Newgrange Farm is a small little family business that changed from agriculture to tourism industry when the government grants ran out.  Now they have a blossoming business.  They opened at 10.30 and we were the 2nd car in the carpark!

The first thing that hit us was the strong smell of animal pooh.  Welcome to the country side – be mindful were you step.

The kids were super excited and we quickly made our way to the stables, after paying a small entrance fee of course.  In short, each of the old horse stables had been transformed into a small petting farm for cats, dogs, goats, sheep, chickens, etc.  Nothing fancy, but the kids loved it.

Our son is the biggest Barnyard fan ever.  Otis & the gang is among he’s real-life heroes, so you can only imagine how he reacted when he got face to nose with a cow that looked exactly like Otis.  Here’s something you probably didn’t notice about Barnyard.  Otis is a male cow, so why does he have utters?

Anyway, as we wandered through the manure, mud and hay, the kids got even more excited.  We ran to/from every stable to pet and hold the animals.  The favourite stables were the cats and dogs.  Funny, we have three dogs in the house, so we just drove for 40 minutes to spend time with three other dogs!

Our daughter is absolutely fascinated with cats. I’m not sure why? So, she wanted to spend time with the kittens all the time.  However, bottle feeding the sheep was extremely amusing, at lest for my wife, but our son just legged it.

We then spent 20 minutes feeding a wide range of birds.  The kids were not overly impressed with these feathered creatures, especially not the pigeons, as they circled and enclosed the kids as they were holding the bread.  Suddenly my son stood still.  He was staring at something.  I looked.  A white pigeon was sitting on the fence inches from his face staring at the bread he was holding.  Like speed of lightning, the bird took off and grabbed the bread.  The poor little dude got a fright and started to scream.  All the other birds got even more frightened and they all flew off.  Feathers were dropping like snow all around my son.  I leaped to his rescue.  I know how vicious birds can be after watching Hitchcock’s ‘The Birds”. It’s a true story, you know.

Then it was time for lunch. Lunch was spent in the cafeteria.  We had brought our own lunch boxes but we were forced to eat them indoors due to the lashing rain.
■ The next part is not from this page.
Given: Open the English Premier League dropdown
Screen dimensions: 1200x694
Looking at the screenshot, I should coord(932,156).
As we left the warm room, venturing into the wild again, I noticed my son was somewhat uncomfortable.  Despite of that he was eager to visit the goats again.  He’s not 100% reliable in regards to toilet visits, so I decided to double  check. I opened the back of his pants quickly and accidentally got my thumb covered in pooh – his pooh!  Darn it.  The next 10 minutes the entire family spent in a small cubicle. We were trying to get him undressed, cleaned and re-dressed.  Pooh was dripping on my shoes and fingers, toilet seat, walls and sink.  This was bad.  Thankfully we had changing clothes.

Despite our little accident, the family crusade continued and we visited all the animals again, especially the goats and cats.
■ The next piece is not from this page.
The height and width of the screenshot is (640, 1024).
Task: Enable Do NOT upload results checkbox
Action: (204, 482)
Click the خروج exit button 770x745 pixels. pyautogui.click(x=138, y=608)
Please remember, we had a 40 minute drive back to the house.  It was raining, so the windows had to be shut all the way. It’s definitely not ideal driving conditions, considering we had a bag of full of clothes that were covered with pooh.  The drive home was long. The stench from our shoes and the fuming bag in the boot was too much.  I had to get some air.  My face and right arm were soaked as I attempted to breathe fresh air while driving.  Finally we arrived home and we all jumped out of the car gasping for air.
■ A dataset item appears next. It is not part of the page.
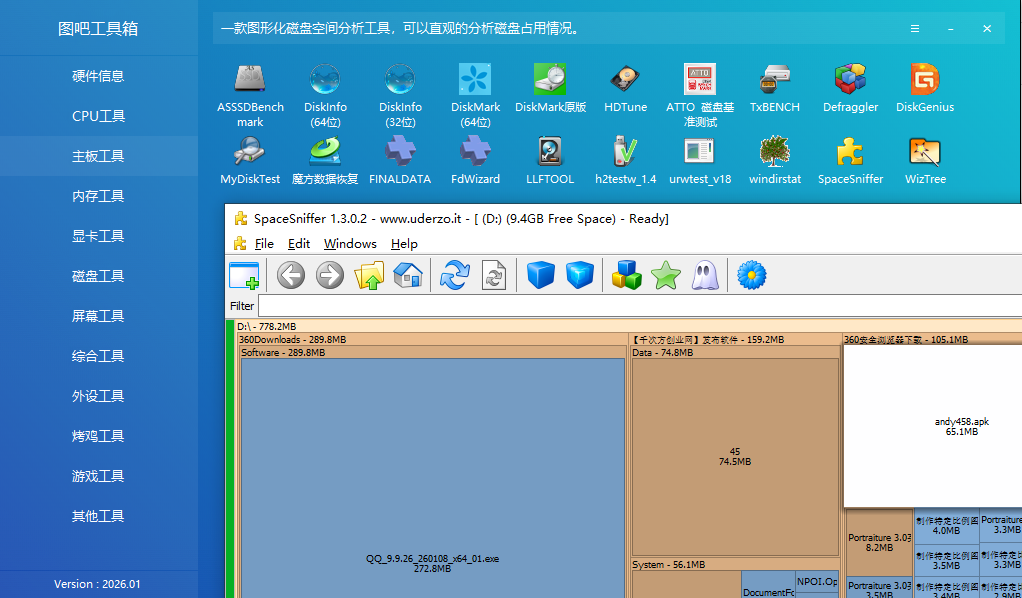Open the toolbox hamburger menu

click(x=914, y=29)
In spite of our accident and long drive home, we had loads of fun.  The kids thought it was brilliant being able to pet all these animals. It’s nice after all to get out of the house, even if it rains.


  1. I am always torn between the desire to see Ash relish the adventure of a petting zoo/farm, and awareness of the fact that he does not possess useful instincts related to things like, “Do not get down on your hands and knees in the poo while imitating the animals”….”Mommy said I have to keep my fingers AWAY from the animal’s mouth”….”Just because the animal licked me, does not mean I have to give the same kind of ‘kisses’ back to the animal”….etc.